Yokogawa’s new AAASuite is a bolt-on alarm management system for optimising process alarms issued by control systems. Its job is to select only those alarms considered necessary, to help prevent alarm ‘flooding’ and promote safe and cost-effective plant operations. It automatically detects typical nuisance alarms – such as repeating high/low alarms caused by improper alarm settings and chattering high/low alarms caused by improper PID parameter settings – and notifies both the alarm cause and the required corrective measures to operators.
AAASuite can store the optimal alarm settings and automatically download the required settings to the control system when a plant startup, plant shutdown, product grade changeover, or process load change occurs. And when operators are allowed to change alarm settings during plant operation, the new settings are automatically uploaded to the AAASuite database the next time there is a change in the operating conditions.
The program automatically prevents the repetition of nuisance alarms that are detected through the detection and diagnosis functions, utilising the control system’s functions. When the process status changes in such a way that unnecessary alarms no longer occur, it automatically lifts this alarm suppression. The system automatically generates additional alarms including the periodic re-notification of longstanding high/low alarms caused by unstable plant situations and the predictive alert of critical alarms that can trigger an interlock sequence.
AAASuite is intended to provide a monitoring function to meet the increasing problems encountered in industrial plants that have been aggressively streamlining their control rooms and control systems, reducing the number of operators to achieve more efficient operations and improve their prospects for survival against harsh global competition.

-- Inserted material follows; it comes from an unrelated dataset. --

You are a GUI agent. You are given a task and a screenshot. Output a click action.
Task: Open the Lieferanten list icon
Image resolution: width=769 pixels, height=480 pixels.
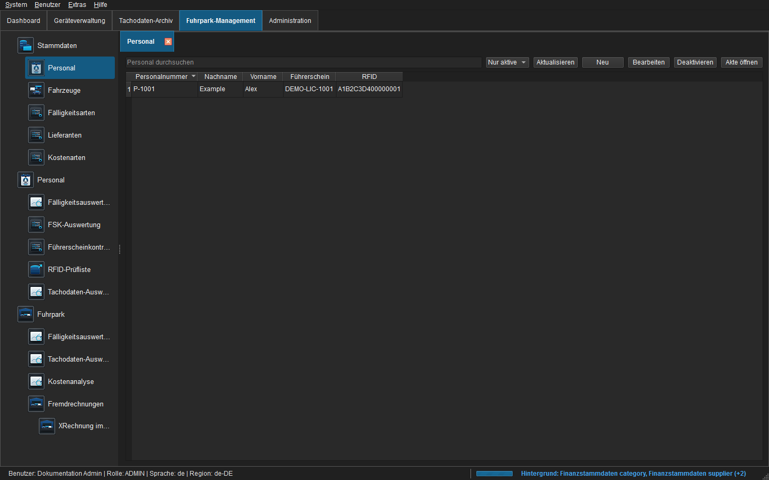point(36,135)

Ideally, alarms should be systematically and uniformly distributed at the transition points between normal, error, and shutdown plant status so that operators are notified only when and as necessary. In conventional control rooms, operations have tended to rely on the presence of personnel, including some with special expertise, to monitor and assess a situation in which alarms generally occur randomly. If such control rooms and control systems are realigned without proper corrective measures, even a minor variation in process status can immediately trigger numerous alarms.